Saved data entries
◆ ◆ ◆
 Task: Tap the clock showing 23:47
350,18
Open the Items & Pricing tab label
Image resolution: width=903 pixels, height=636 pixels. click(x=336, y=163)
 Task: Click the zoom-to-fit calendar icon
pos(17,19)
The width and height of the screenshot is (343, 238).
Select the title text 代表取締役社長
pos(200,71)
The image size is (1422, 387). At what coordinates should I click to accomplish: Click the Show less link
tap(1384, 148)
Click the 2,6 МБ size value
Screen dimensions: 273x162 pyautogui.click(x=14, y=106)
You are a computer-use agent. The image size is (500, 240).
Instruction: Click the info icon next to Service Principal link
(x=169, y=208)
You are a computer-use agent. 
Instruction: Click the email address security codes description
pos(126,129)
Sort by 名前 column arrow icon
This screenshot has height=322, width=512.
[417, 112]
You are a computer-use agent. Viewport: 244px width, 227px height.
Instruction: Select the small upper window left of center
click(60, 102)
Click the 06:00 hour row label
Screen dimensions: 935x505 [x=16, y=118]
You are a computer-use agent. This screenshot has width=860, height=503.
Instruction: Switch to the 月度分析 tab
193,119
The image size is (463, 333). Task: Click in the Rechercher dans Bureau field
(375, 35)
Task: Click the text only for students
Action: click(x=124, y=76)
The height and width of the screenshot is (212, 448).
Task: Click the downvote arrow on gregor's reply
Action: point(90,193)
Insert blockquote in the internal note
◆ ◆ ◆
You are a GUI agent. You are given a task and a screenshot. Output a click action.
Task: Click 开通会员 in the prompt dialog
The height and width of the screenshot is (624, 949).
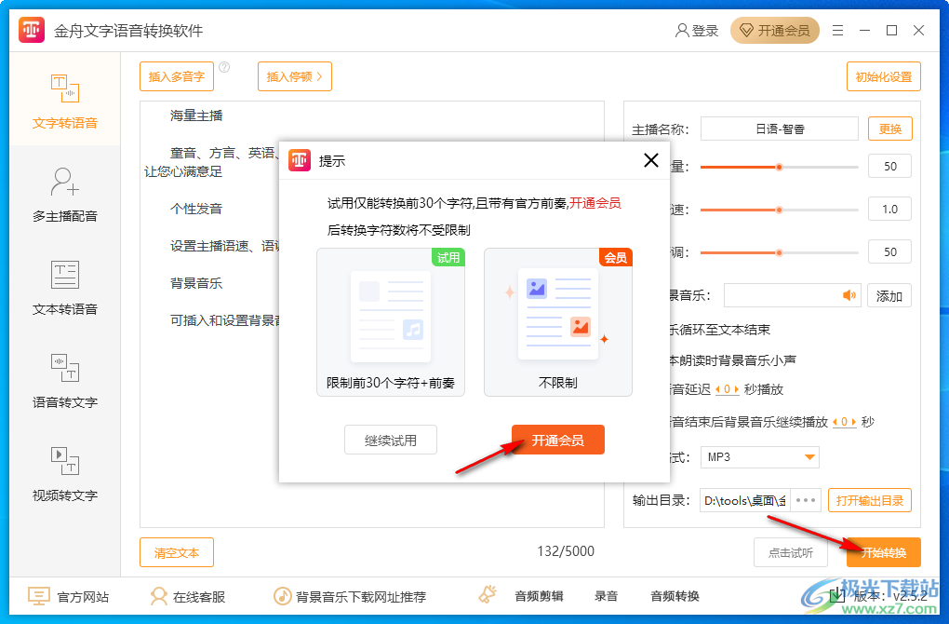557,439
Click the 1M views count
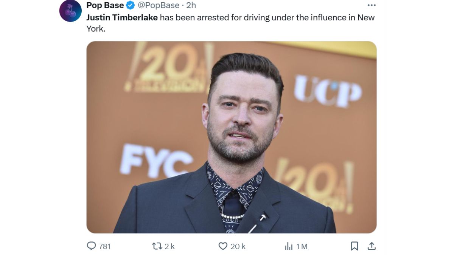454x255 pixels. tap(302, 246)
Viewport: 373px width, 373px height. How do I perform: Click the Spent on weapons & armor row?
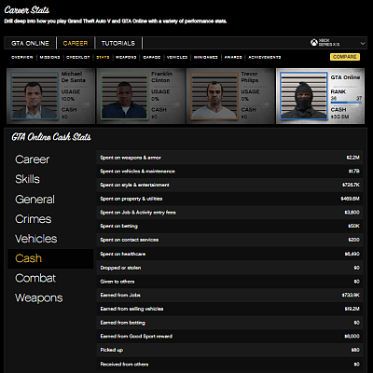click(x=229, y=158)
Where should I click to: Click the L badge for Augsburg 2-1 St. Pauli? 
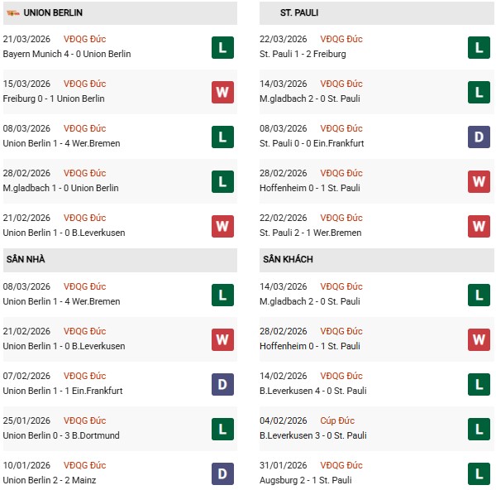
◆ ◆ ◆
### Assignment
Every line in the data that includes the word "computer" should be counted, and only the resulting number given.

### Your response
4